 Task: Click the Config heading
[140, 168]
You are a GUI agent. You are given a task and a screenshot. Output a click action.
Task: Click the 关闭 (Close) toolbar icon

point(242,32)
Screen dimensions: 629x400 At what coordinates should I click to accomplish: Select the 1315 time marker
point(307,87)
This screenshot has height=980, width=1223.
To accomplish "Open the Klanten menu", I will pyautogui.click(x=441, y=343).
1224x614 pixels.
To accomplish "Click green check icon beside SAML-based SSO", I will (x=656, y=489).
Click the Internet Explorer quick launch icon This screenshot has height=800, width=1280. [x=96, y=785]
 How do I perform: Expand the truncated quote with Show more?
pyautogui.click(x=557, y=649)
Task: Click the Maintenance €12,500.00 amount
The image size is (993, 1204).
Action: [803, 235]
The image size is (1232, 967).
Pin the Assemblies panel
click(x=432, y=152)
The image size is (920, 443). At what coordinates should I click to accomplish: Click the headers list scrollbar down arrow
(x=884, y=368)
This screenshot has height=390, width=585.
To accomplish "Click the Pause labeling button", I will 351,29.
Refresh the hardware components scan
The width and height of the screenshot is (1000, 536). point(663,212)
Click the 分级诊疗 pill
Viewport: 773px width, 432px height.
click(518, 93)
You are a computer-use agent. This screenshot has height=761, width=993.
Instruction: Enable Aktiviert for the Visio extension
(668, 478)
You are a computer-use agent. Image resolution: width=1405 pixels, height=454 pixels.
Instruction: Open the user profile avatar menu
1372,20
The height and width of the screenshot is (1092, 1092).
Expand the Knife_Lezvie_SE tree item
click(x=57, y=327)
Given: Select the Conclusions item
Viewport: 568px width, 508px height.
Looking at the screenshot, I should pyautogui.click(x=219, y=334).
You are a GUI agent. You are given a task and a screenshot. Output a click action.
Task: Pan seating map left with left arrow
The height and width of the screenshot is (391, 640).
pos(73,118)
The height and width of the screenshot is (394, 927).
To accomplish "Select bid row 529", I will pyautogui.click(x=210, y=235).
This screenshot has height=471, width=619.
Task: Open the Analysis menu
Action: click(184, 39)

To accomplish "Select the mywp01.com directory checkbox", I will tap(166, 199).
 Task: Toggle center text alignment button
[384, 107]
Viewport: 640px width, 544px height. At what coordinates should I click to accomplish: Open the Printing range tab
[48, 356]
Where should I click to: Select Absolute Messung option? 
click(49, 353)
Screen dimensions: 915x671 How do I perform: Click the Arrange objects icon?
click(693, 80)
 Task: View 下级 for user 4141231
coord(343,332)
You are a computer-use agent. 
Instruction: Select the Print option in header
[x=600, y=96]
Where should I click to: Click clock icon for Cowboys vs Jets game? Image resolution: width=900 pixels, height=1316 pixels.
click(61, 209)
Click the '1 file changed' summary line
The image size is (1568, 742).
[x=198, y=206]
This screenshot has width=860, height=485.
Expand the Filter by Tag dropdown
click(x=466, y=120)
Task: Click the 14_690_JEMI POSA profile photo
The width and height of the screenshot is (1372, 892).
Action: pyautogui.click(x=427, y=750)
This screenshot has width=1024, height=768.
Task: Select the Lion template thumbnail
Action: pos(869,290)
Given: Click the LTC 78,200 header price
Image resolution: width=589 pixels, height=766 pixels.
::::
## Exercise directions:
Looking at the data above, show all lines where the word "agent" occurs.

## Response for this exercise:
You are a GUI agent. You are given a task and a screenshot. Output a click action.
You are a computer-use agent. This screenshot has height=761, width=993.
You are a computer-use agent. Image resolution: width=1405 pixels, height=454 pixels.
You are a GUI agent. You are given a task and a screenshot. Output a click action.
You are a computer-use agent. 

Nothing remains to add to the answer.